Study of the physical aspects of Pt3T (T = Mn, Ni) intermetallic compounds using first principles method

Abstract

Platinum based transitional intermetallic compounds creates significant interest in the research area because of having their promising physical, optical, and electronic properties with the large scale of thermodynamic applications. The main purpose of this study is to examine the several physical properties of intermetallic compounds Pt3T (T = Mn, Ni) explored through density functional theory (DFT). The reliability of this work was made by comparing the investigated mechanical features with previously studied compounds of similar types. The calculated structural parameters have a similarity with experimental values. For the first time, we have calculated as well as presented the elastic constants, Cauchy pressure, bulk, shear, and Young's moduli.
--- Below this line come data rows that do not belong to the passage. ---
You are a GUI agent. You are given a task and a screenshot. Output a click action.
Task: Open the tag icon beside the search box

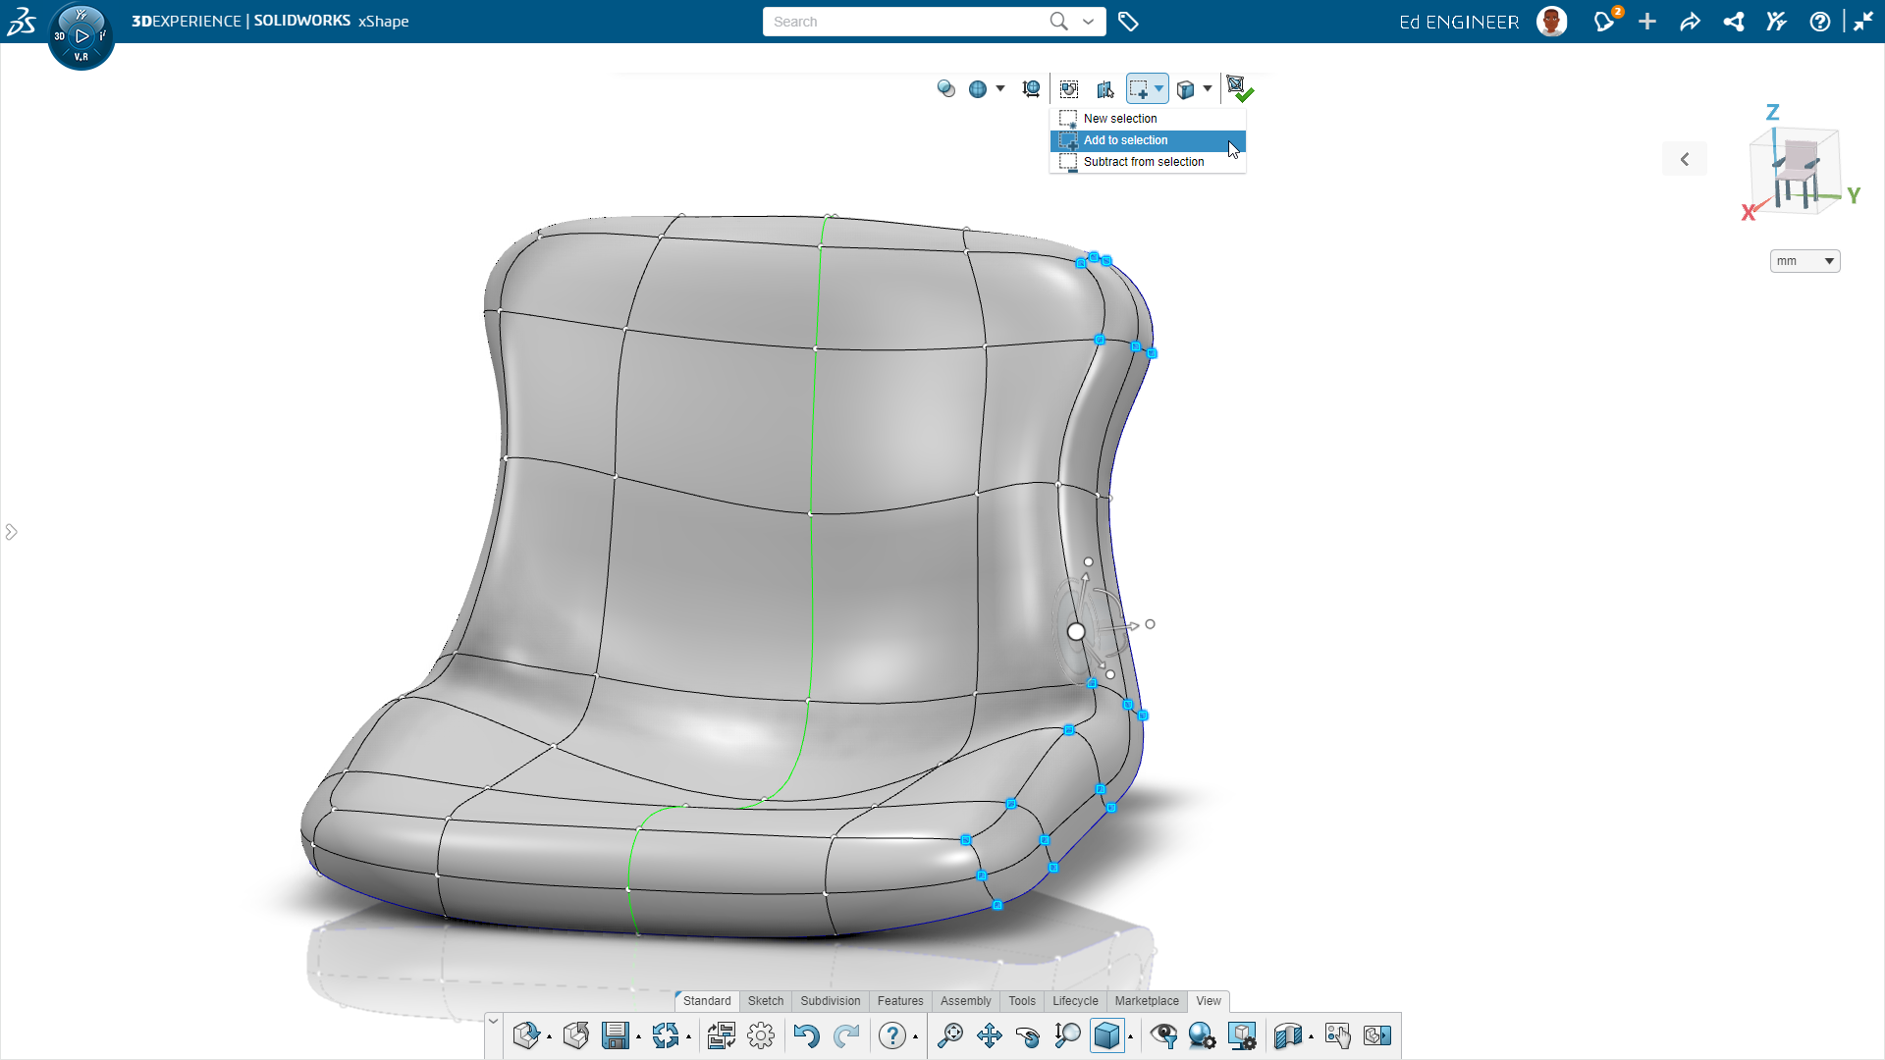pos(1128,22)

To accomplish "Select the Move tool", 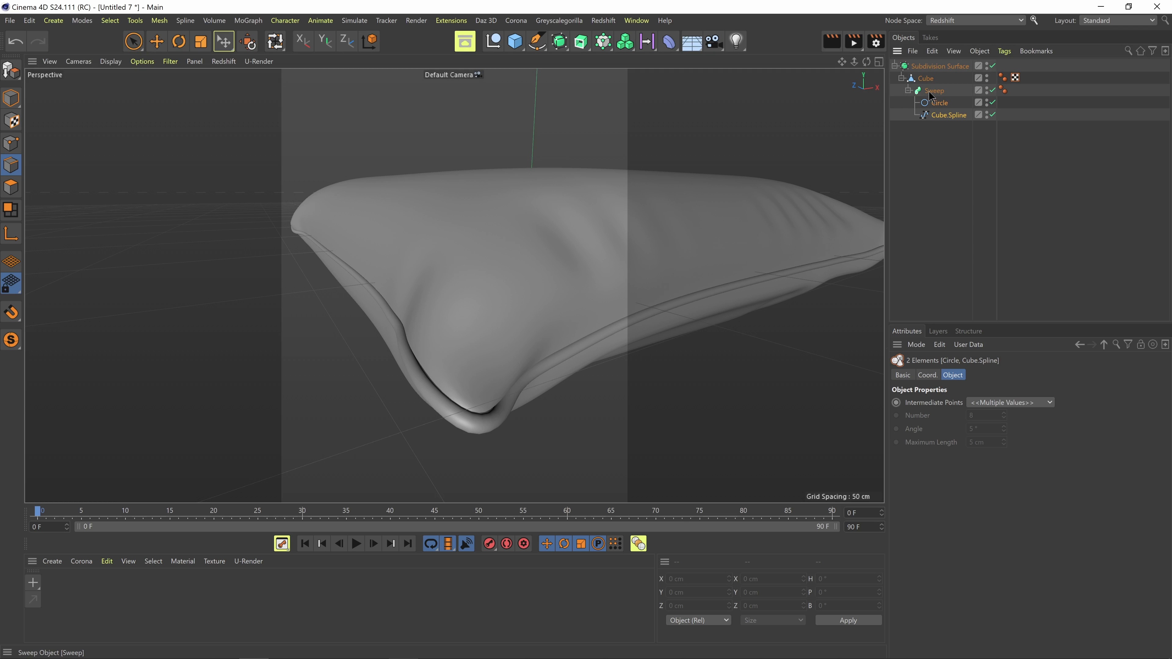I will pos(157,41).
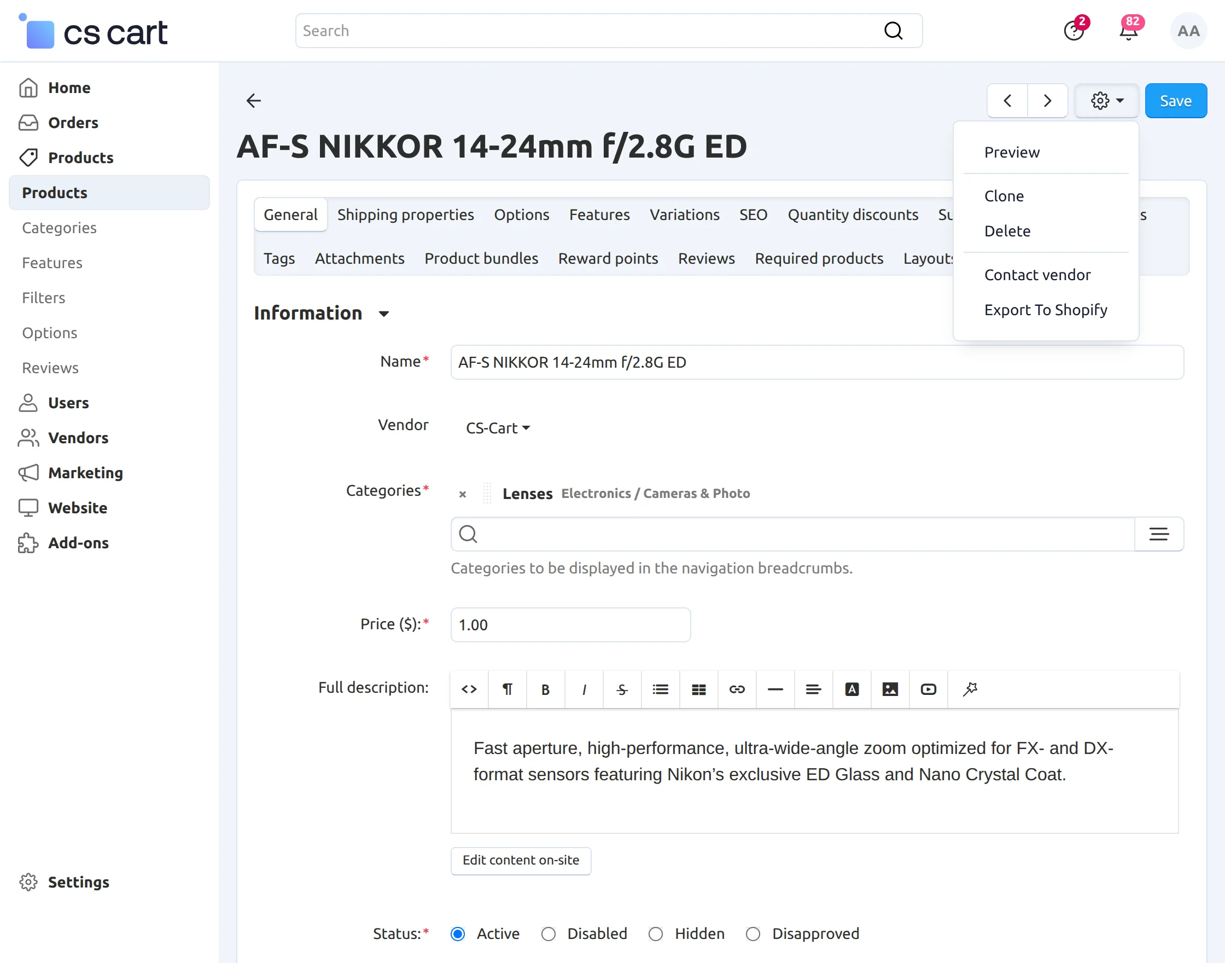Insert a link in the description toolbar
Image resolution: width=1225 pixels, height=963 pixels.
coord(736,689)
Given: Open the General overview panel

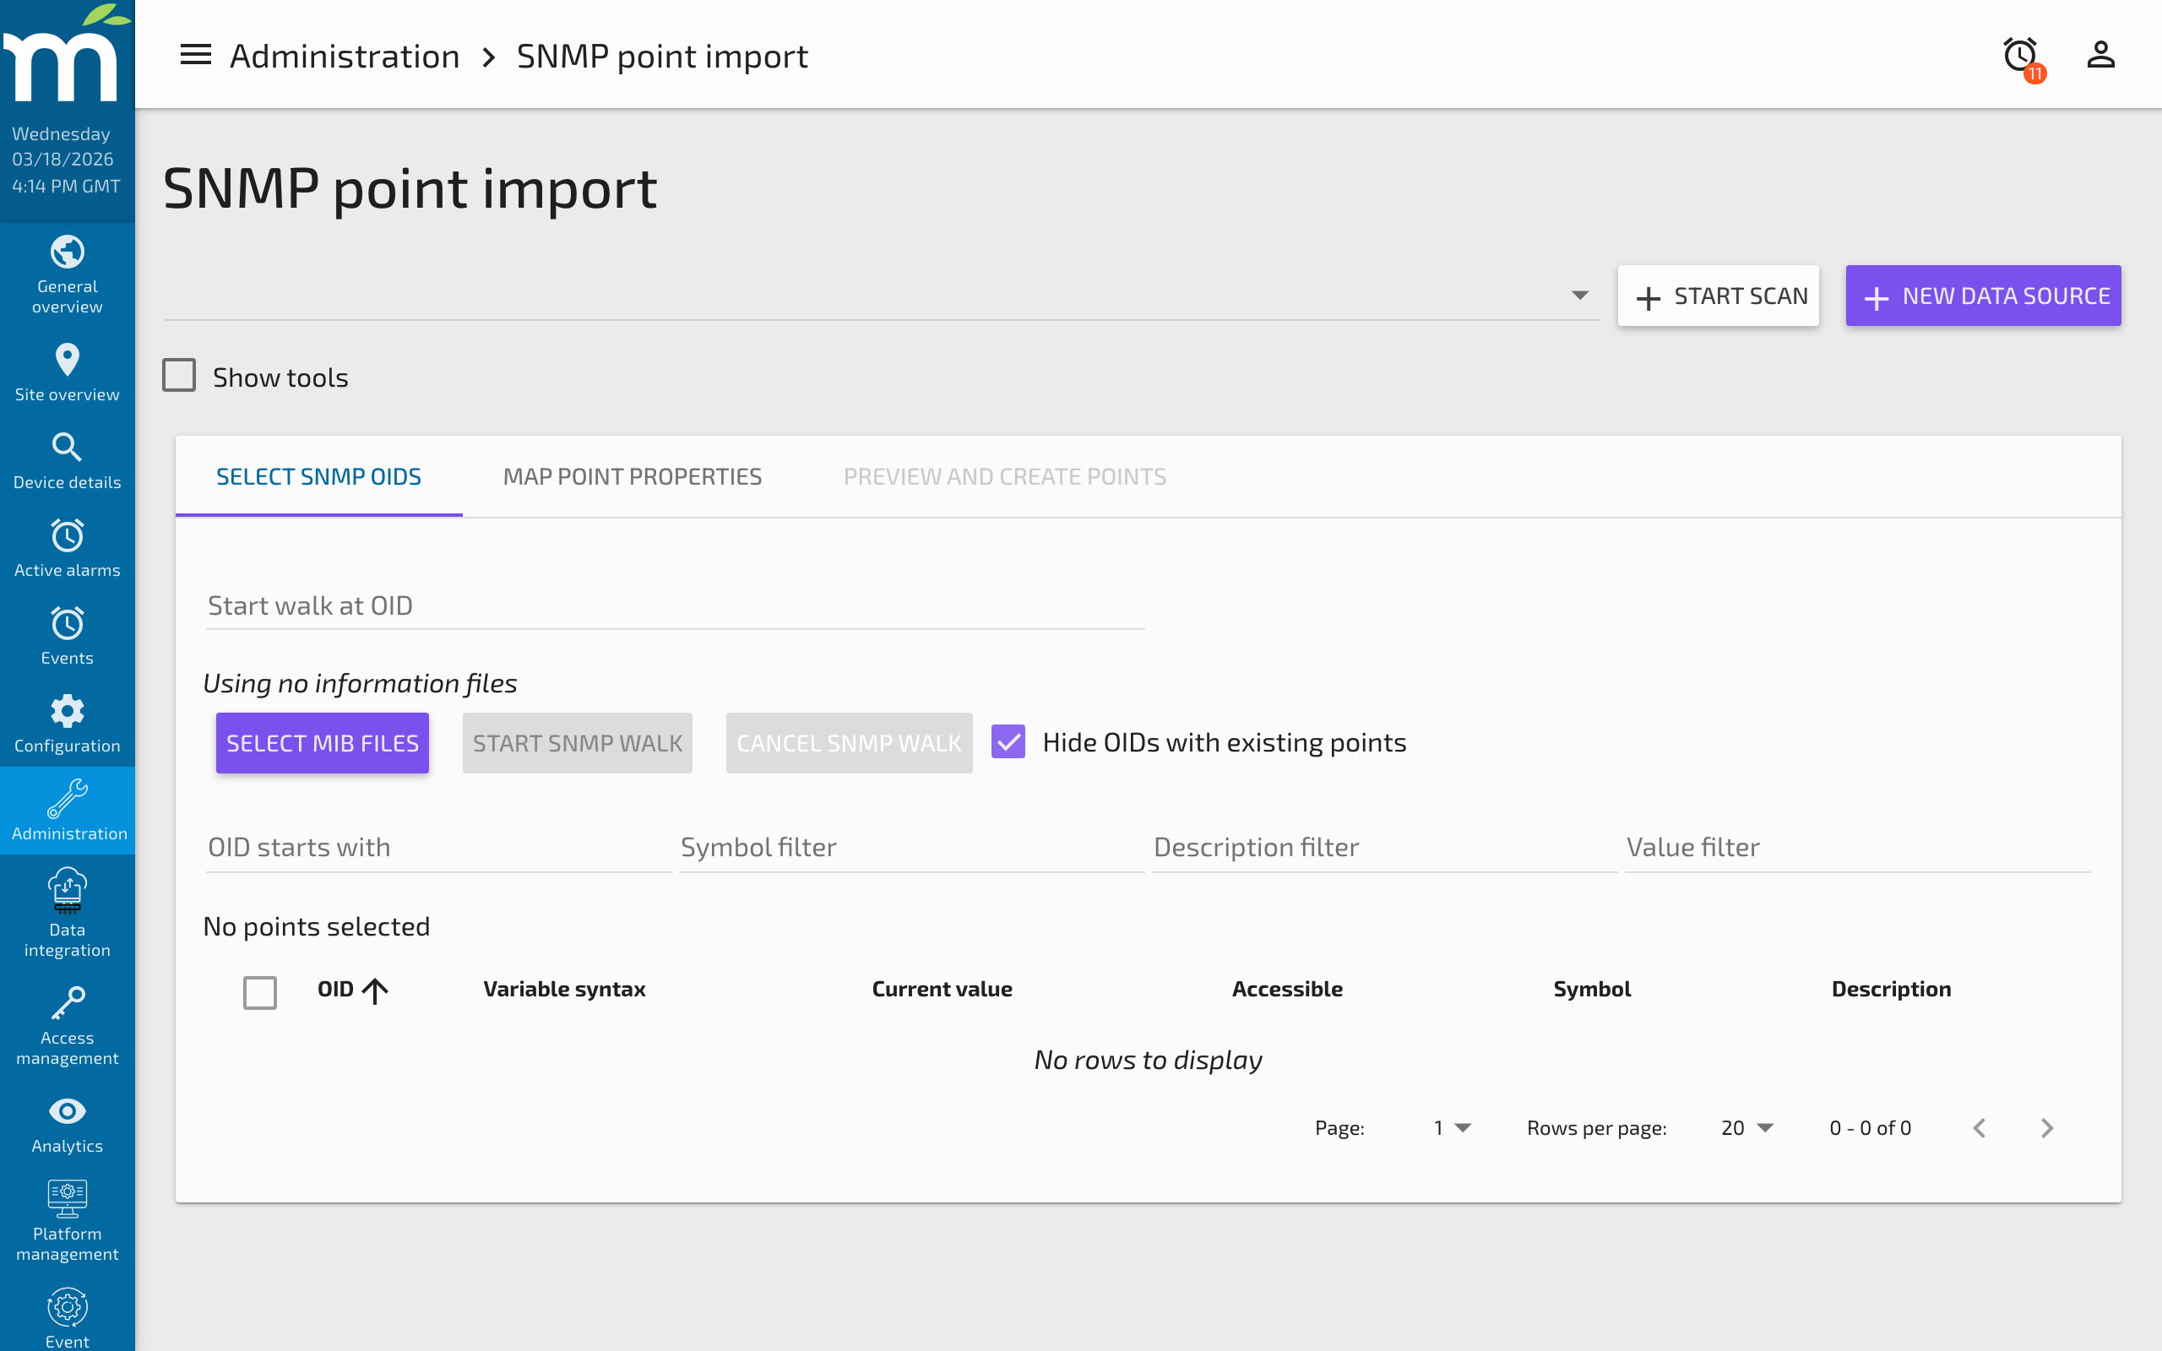Looking at the screenshot, I should (67, 274).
The mechanical stability of these compounds is proven by the calculation of elastic constants which meets necessary stability requirements. Metallic and ductile nature of Pt3Mn and Pt3Ni is represented by the Cauchy pressure and Pugh's ratio respectively. High machinability index of Pt3Ni ensured its low friction and huge application in industry. Band structure and DOS calculations also represented the metallic behavior of these compounds. High reflectivity in UV region refers the high conductance characteristics of Pt3T (T = Mn, Ni) in low energy regions. Very high absorption in the UV region is observed here. In the infrared region high refractive index is noticed. The dielectric constant's ε1(ω) large negative value in the real part demonstrates the Drude-like behaviors which are the metallic system's common characteristics. Very high melting temperature of Pt3T (T = Mn, Ni) ensured their probable applications in the high temperature technology. TBC nature of these phases has been ensured from their very low thermal conductivity values.